Si mas-mas, Rico, dan Kejutan

989 49 1
                                    

"Mas hapenya gapapa?" Tanya mas-mas dihadapanku. Aku terdiam sejenak.

Lagi-lagi. Aku disangka cowok.. Sebel siih. Tapi gak bisa nyalahin juga, sih. Rambut cepak, dan stelan cowok. Manusia mana yang bakal ngira aku cewek, coba?

"Mas, hapenya gak papa?" Tanyanya lagi. "Hah?"

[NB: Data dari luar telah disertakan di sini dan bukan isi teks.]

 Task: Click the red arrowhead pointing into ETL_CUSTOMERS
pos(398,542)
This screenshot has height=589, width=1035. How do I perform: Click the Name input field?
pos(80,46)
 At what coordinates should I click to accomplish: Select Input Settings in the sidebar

"Mungkin. Mungkin gapapa, mungkin rusak....." Seruku dengan lemas sambil kembali melihat dan merakit partikel-partikel hapeku. Huwaaaa rasanya mau nangis kalo gini mah. Hape gua. Hape gua...

"Sini coba saya liat.." Tangan si mas-mas itu terulur ke arahku. "Ga usah mas.... Makasih..." jawabku masih dengan nada lemas, lesu, letih, dan lunglai. Mendengar jawabanku, si mas-mas itu mengangguk pelan. Saat kulirik, mas-mas yang ternyata masih muda itu segera beranjak, kemudian menaiki tangga yang berada di sudut ruangan. Tangga itu mengarah ke lantai dua yang bisa kita lihat dari lantai 1. Karena penghalangnya hanya sesuatu yang seperti pagar mirip-mirip kayak balkon lah...  Jadi yang di lantai satu bisa liat yang lantai dua, dan sebaliknya. Tapi tentu saja yang lebih jelas, yang di lantai dua.

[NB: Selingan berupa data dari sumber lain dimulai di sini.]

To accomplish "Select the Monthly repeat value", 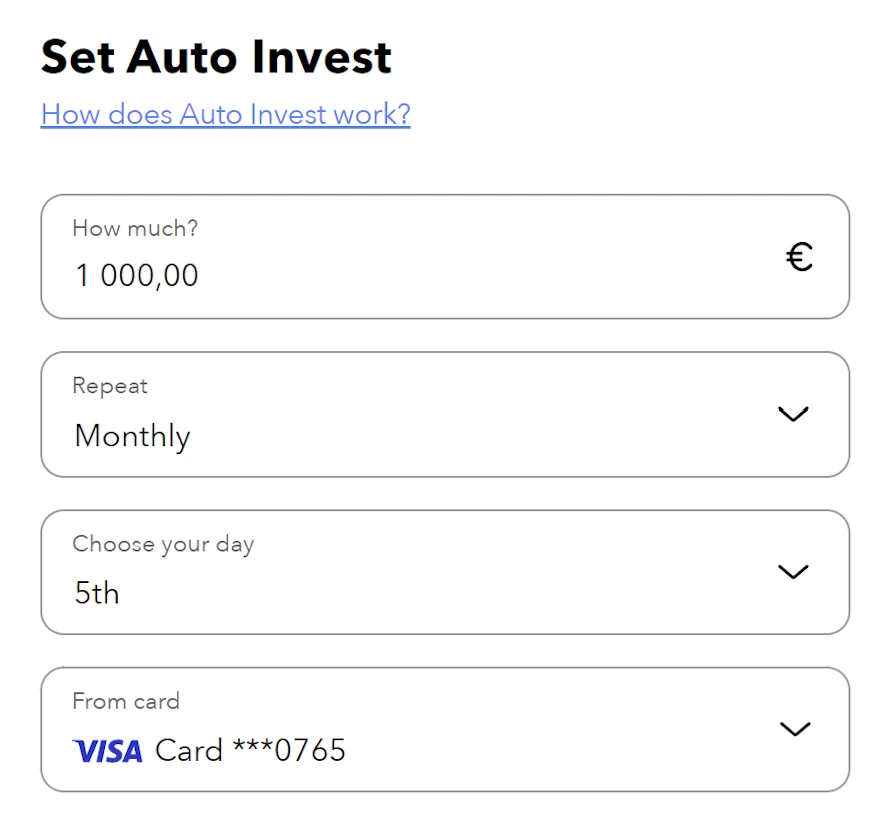I will point(133,436).
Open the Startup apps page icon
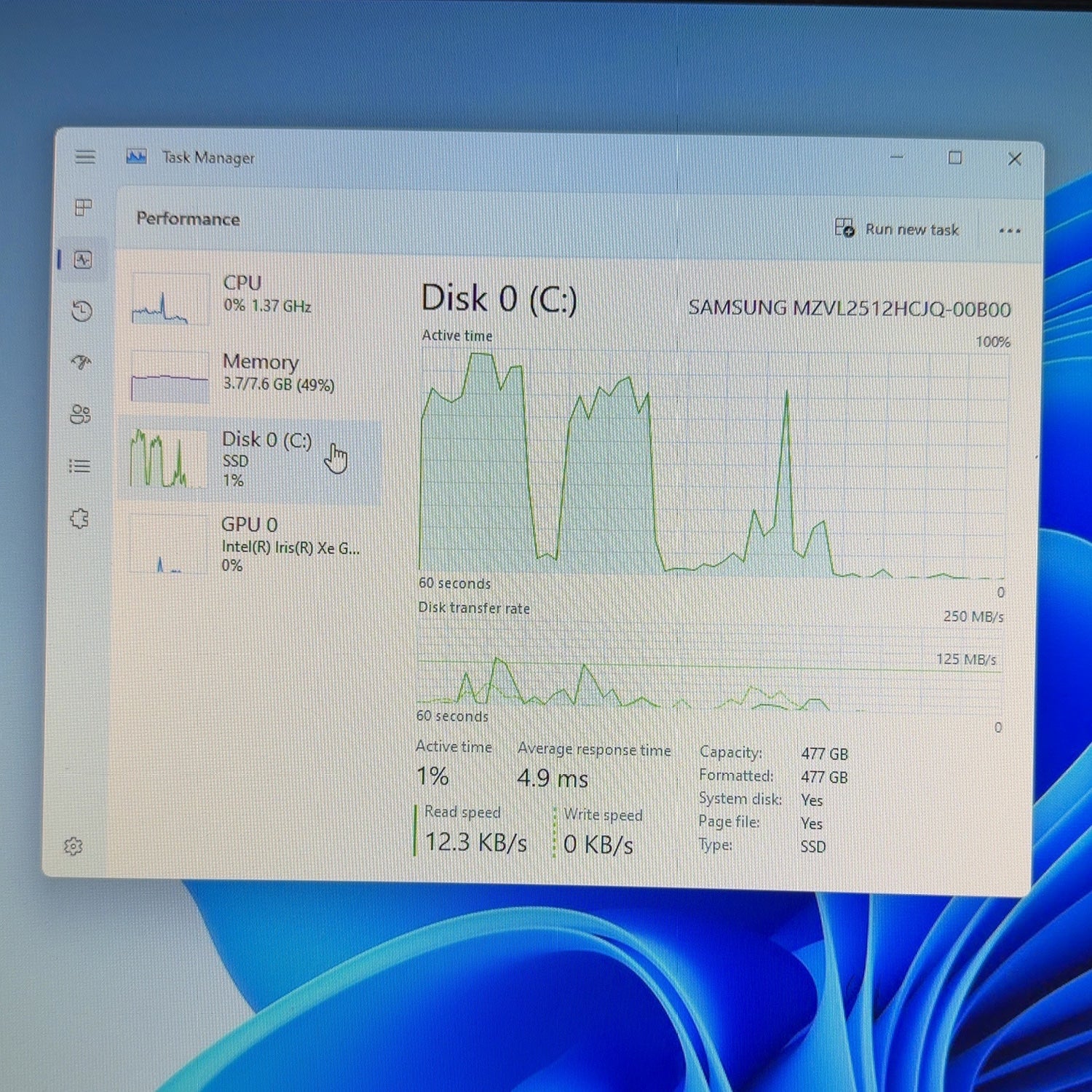The width and height of the screenshot is (1092, 1092). pos(82,362)
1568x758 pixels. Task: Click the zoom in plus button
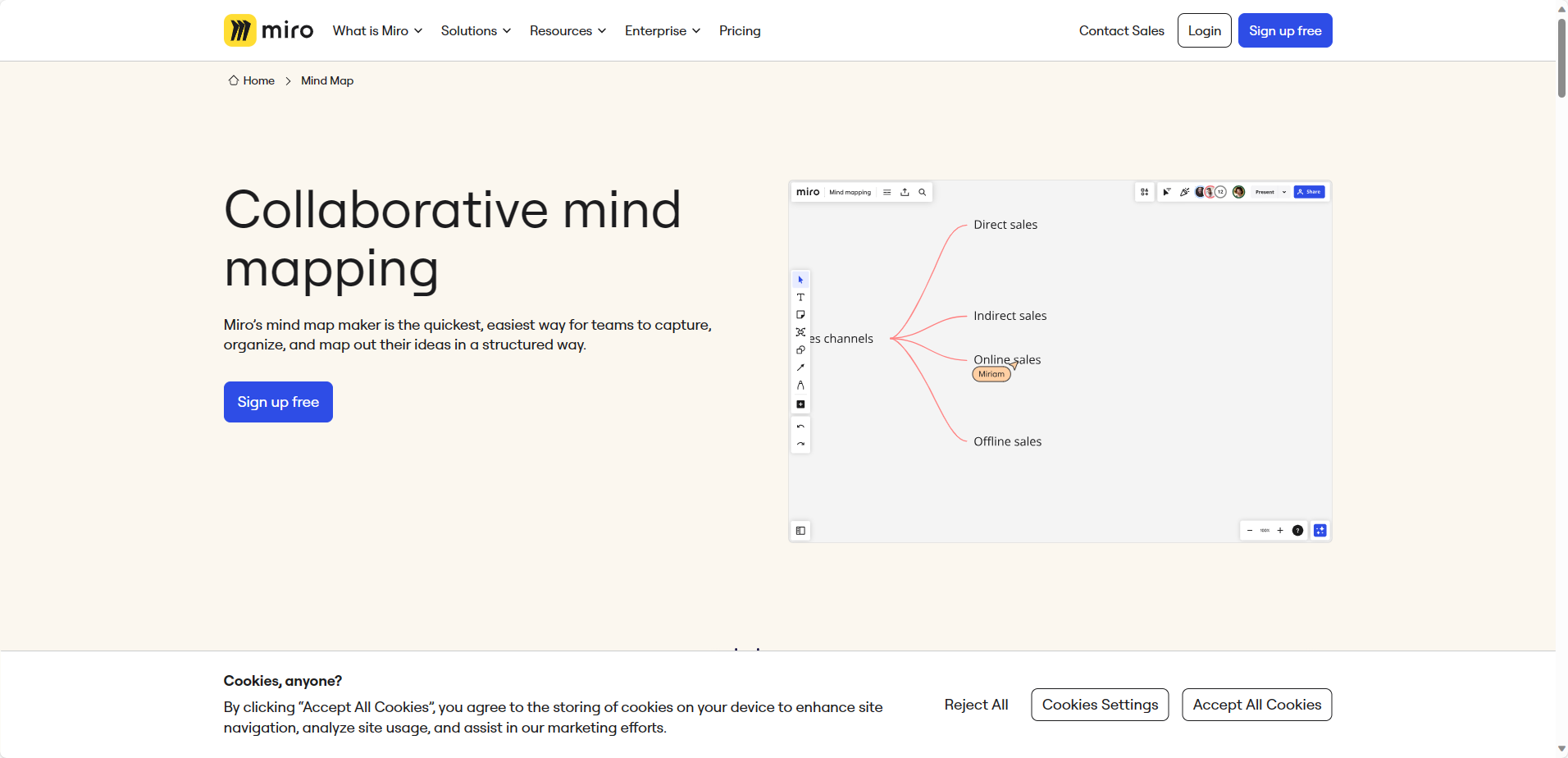[1280, 531]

Si pemuda yang entah kenapa mulai kupanggil 'si mas-mas' itu berjalan melewati beberapa orang di lantai dua yang mirip balkon itu, dan kemudian berakhir di meja paling ujung yang sudah ada beberapa orang yang berkumpul disana. Mungkin teman-temannya.

"Rav! Lu ngelamun apaan sih? Ayok buruan! Itu si Rico di sana!" Tiba-tiba suara Tania mengganggu konsentrasiku pada pemuda itu. Eh? Tunggu, ngapain aku selama ini berkonsentrasi pada tuh mas-mas, ya?

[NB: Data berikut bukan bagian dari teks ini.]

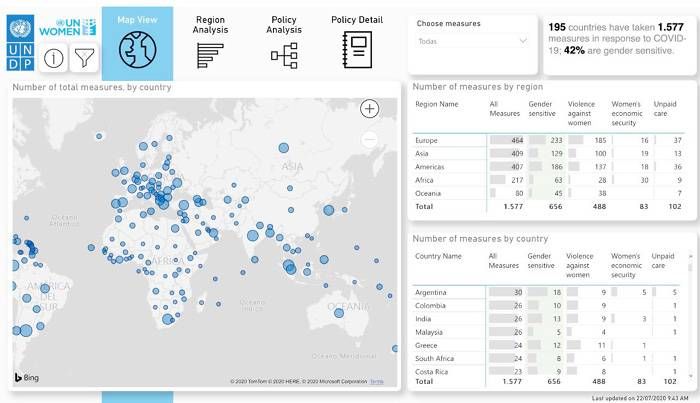Zoom out on map with minus button
Viewport: 700px width, 403px height.
click(370, 139)
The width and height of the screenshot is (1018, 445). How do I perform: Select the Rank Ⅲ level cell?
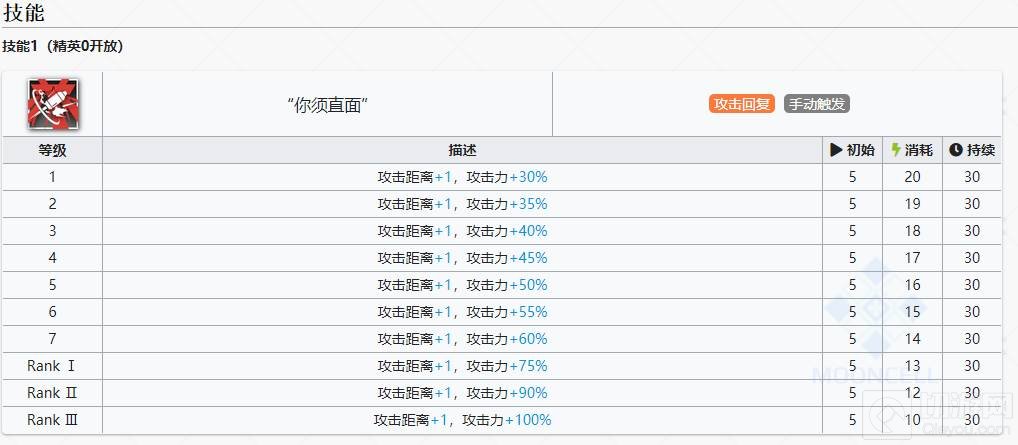click(x=52, y=420)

"Ravaaaa! Lo kok bengong mulu...." Tania menggoyang-goyangkan kedua bahuku dengan tangannya. "Tania! Jangan pegang-pegang gua, ah! Terakhir lo megang gua, hape gue jatoh!" Seruku meringis sambil menjauhkan tubuhku dari tangan pembawa petaka itu. "Yaelah... Bukan salah gue aja, kali. Itumah lo nya aja yang gak bener megangnya.."

Alasan....

"Udah! Urusan hape lu ntar dulu! Ayo kita ke si Rico! Tuh dia lagi duduk sama cewek barunya!" Ujar Tania dengan wajah penuh emosi. Tidak lupa cewek di sampingku itu mengangkat sebelah tangannya, dan menunjuk meja di lantai dua dengan banyak orang berkumpul di situ. Eh? Itu kan meja yang tadi di samperin tuh mas-mas! Dan tuhkan.. Tuh mas-mas ada di sana. Rico sama si mmas-mas itu temenan, ya?

Saat selesai berpikir, kusadari Tania sedang menarik tanganku kuar-kuat agar aku segera jalan dengannya. "Ayooo!" Serunya kesal.

"Iya, iya... "

Kami melewati tangga dengan sedikit hambatan. Alasannya satu. Karena musik dari DJ berubah menjadi musik yang enak banget buat joget. Dan orang-orang yang berada di lantai dua berlomba-lomba untuk turun, dan menyemarakkan lantai dansa.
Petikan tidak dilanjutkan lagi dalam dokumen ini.